EDF estimates the construction cost of Hinkley Point C at £18 billion. It expects UK companies to be awarded contracts worth more than 60%of the project's construction value.

Around £1.5 billion worth of contracts were provisionally placed with UK companies ahead of the final investment decision.

The Nuclear AMRC works with UK manufacturers along the supply chain to help them become more competitive, including focused supplier development support through the Fit For Nuclear and Civil Nuclear Sharing in Growth programmes.


Mike Tynan, chief executive officer of the Nuclear AMRC, said: "The Nuclear AMRC welcomes the decision by EDF to move forward with its project at Hinkley Point C. This is a landmark decision for the UK civil nuclear industry and one that shows confidence in the UK's ability to deliver a major infrastructure project for the civil nuclear industry.

"EDF has led the way in the drive for new nuclear power in the UK: it was the first through GDA, site licence, planning consents, and electricity price deals, and is now the first to FID. The Nuclear AMRC has supported EDF's supplier development programmes in its journey for UK EPR deployment, and we will continue to provide every assistance to the Hinkley Point C project as it moves through construction, installation, testing, commissioning and commercial operation.

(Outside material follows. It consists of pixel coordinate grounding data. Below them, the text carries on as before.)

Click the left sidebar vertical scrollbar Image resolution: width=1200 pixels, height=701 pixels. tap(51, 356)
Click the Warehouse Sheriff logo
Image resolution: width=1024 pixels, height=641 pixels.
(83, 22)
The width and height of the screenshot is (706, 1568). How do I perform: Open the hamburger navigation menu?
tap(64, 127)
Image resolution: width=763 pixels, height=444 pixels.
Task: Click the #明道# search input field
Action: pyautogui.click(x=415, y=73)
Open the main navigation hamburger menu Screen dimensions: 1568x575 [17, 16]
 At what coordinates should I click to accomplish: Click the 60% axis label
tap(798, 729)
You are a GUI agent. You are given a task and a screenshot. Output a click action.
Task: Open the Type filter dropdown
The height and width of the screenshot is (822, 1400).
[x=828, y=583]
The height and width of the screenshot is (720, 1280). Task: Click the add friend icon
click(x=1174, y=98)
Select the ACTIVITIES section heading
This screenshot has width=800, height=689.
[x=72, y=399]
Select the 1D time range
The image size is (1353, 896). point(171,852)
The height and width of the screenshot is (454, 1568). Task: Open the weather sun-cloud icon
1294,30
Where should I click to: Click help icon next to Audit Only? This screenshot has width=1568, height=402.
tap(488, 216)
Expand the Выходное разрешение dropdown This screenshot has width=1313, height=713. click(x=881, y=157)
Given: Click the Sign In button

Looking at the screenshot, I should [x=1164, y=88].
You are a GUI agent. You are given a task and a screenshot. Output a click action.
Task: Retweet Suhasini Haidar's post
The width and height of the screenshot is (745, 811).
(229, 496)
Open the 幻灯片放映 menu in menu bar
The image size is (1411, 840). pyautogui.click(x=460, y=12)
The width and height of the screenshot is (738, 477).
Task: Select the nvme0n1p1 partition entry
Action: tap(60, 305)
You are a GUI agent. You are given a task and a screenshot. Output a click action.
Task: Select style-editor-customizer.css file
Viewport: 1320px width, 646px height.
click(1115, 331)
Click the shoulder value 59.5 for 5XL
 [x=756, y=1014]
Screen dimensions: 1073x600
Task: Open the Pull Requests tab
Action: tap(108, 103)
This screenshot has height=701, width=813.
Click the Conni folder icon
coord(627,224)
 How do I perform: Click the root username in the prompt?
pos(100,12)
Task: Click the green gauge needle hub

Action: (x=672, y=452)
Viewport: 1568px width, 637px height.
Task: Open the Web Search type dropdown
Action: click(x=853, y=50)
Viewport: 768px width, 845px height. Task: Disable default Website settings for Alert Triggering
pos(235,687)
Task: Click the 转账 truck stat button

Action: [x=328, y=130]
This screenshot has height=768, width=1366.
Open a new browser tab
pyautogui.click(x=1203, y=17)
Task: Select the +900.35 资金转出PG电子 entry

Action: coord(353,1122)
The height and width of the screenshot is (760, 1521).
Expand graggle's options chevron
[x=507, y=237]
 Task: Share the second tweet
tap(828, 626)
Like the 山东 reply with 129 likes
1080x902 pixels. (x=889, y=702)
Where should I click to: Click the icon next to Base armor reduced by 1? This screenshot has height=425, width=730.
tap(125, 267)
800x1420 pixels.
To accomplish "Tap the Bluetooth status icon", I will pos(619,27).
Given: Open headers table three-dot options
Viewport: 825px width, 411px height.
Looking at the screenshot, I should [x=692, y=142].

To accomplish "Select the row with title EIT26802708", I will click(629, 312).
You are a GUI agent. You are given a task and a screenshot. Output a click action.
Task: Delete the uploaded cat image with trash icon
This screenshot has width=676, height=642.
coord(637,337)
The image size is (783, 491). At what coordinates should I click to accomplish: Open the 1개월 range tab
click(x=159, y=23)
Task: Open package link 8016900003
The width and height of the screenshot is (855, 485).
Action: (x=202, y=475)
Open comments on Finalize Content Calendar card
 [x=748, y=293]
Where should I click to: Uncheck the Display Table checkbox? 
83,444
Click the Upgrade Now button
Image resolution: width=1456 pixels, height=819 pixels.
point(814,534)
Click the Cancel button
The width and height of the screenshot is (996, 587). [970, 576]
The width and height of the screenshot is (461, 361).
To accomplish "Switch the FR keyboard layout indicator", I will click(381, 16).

"The project at Hinkley Point in Somerset will create thousands of long-term jobs in the nuclear industry, engage a wide range of UK suppliers, and deliver much-needed replacement nuclear generating capacity for decades to come."

Following the vote, the UK government announced that it is reviewing its support for the project and will make a decision in early autumn.

Richard Wright, executive director at Sheffield Chamber of Commerce, said: "We absolutely agree that a secure energy supply is critical to the future success of the UK and that must involve new nuclear capacity. But, there are a number of reasons why we are very nervous about the Hinkley Point solution.

"Nearly all of the critical parts of the nuclear reactor, and some of the others in planning, will be made abroad which is not good for long term jobs in the UK, nor for our balance of payments. The high strike price almost guarantees much higher energy costs in the future and this will not be good for all our businesses as they try to build competitiveness in a world economy."

The Nuclear AMRC is also working on research projects and manufacturing studies with the likes of Westinghouse, NuScale and Rolls-Royce on the future deployment of small modular reactors (SMRs) in the UK. SMRs promise to be much more affordable in the UK than the large scale reactors planned for projects like Hinkley Point C, which has struggled to secure investors and has had strike prices inflated by the expense of financing the multi billion pound project.

Wright added: "A lot of work has been done on smaller modular nuclear reactors, much of it locally at the AMRC between Sheffield and Rotherham, and we believe these, in combination with wind, solar and tidal power, should be seriously considered. They have many advantages. They can be made in the UK, they have much better cash flow implications for the country, they do not need as much investment in our energy distribution infrastructure, and the costs and ease of future decommissioning are less."